= PROBLEM DETAILS =
Set down every line from the one with "The width and" to the end of the entries, both ends included, exactly as it reads and without pictures.

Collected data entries
===
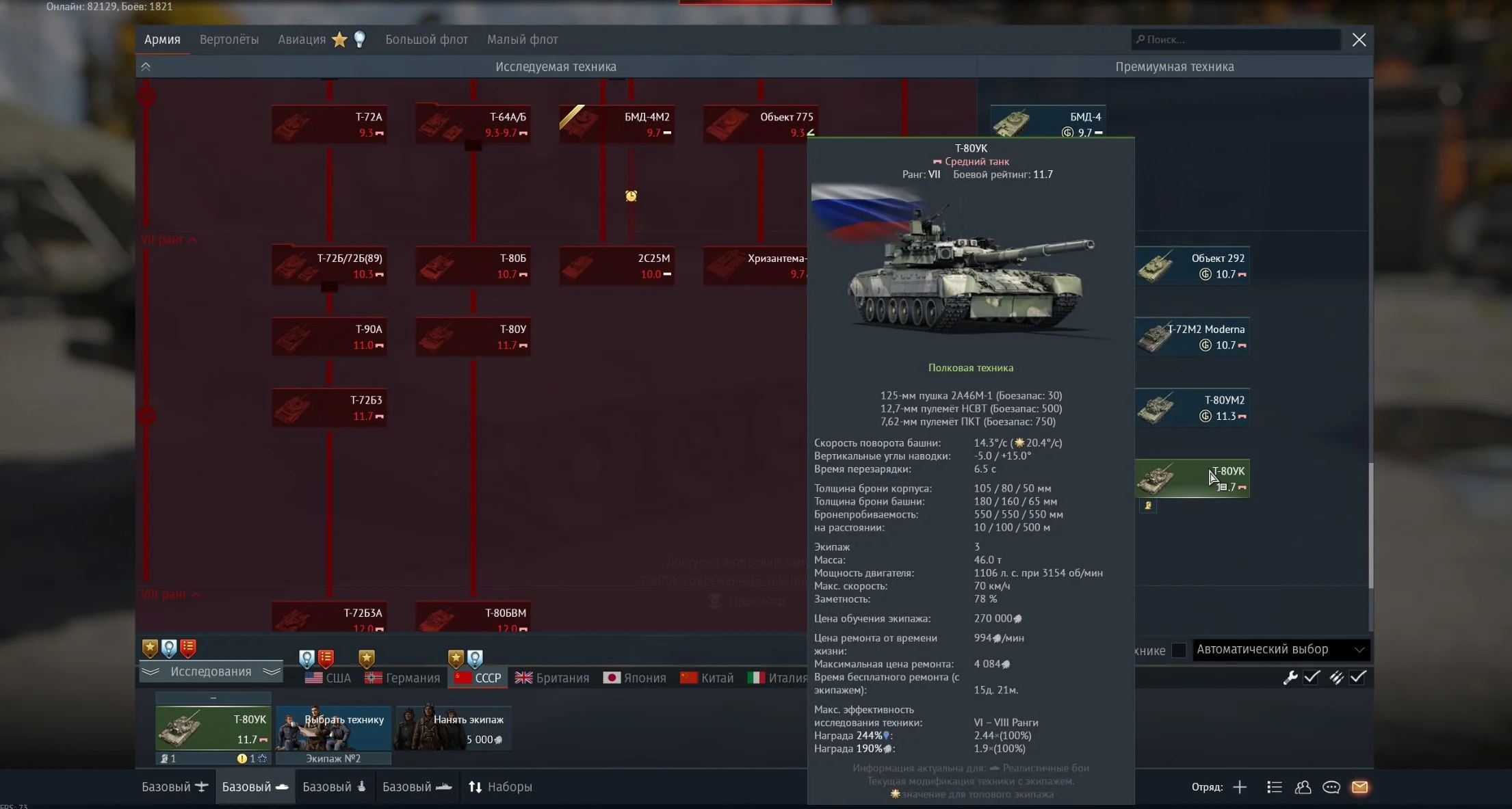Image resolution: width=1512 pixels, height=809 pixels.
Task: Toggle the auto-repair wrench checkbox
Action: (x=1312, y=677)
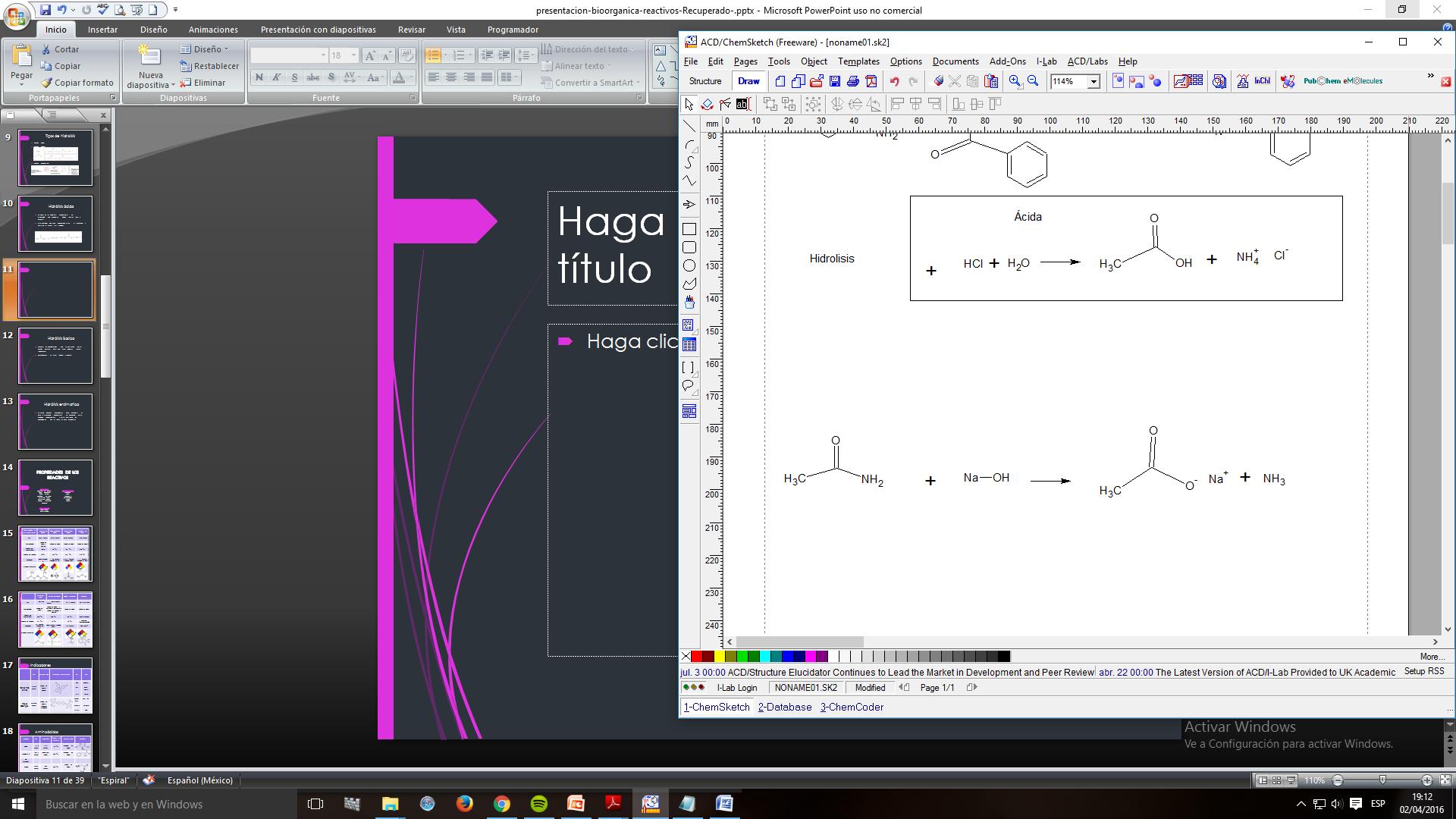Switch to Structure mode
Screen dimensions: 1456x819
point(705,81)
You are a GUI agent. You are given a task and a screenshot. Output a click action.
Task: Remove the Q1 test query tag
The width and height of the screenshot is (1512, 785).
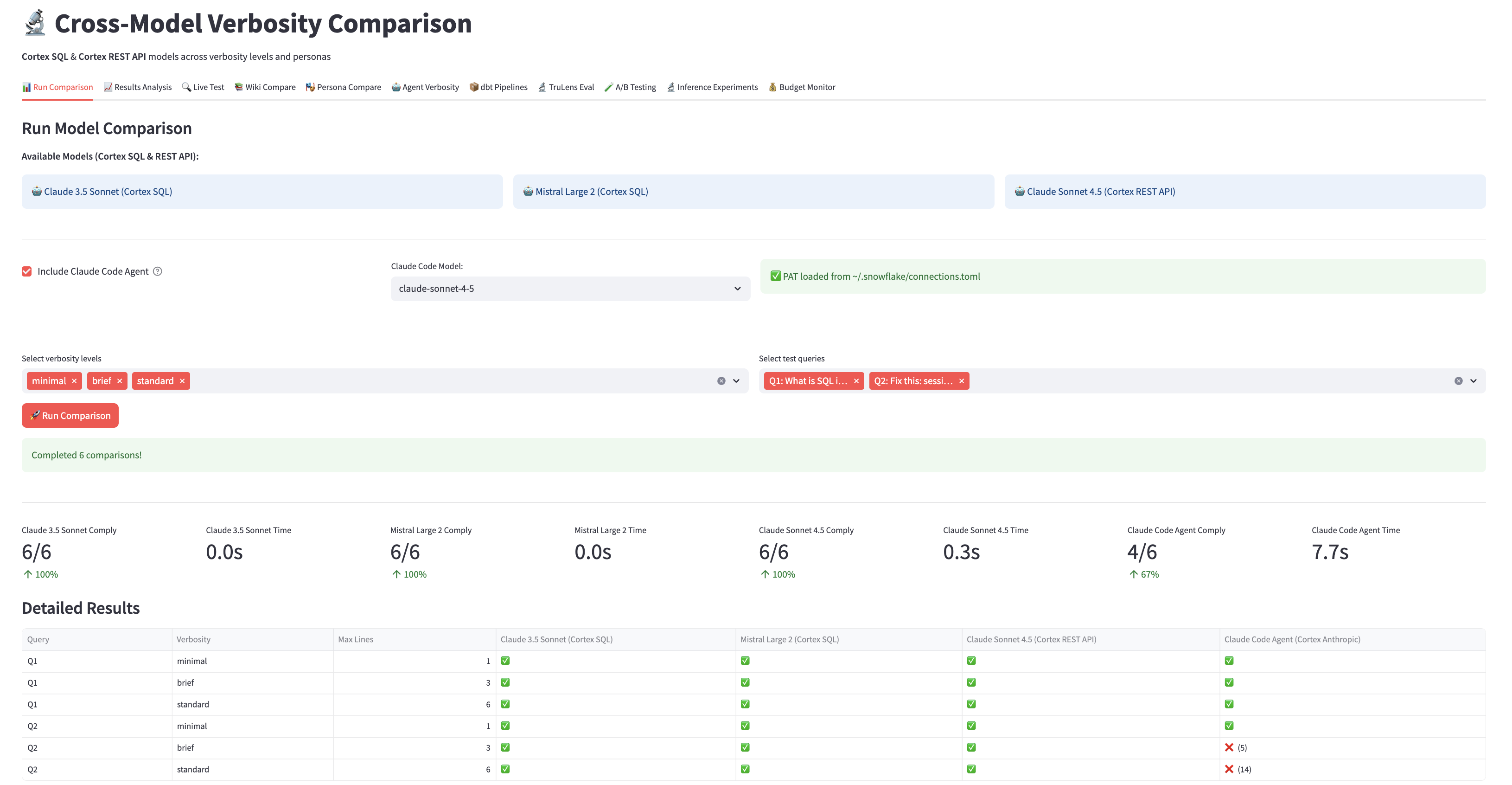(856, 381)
===
= TASK RESPONSE =
The width and height of the screenshot is (1512, 785).
(856, 381)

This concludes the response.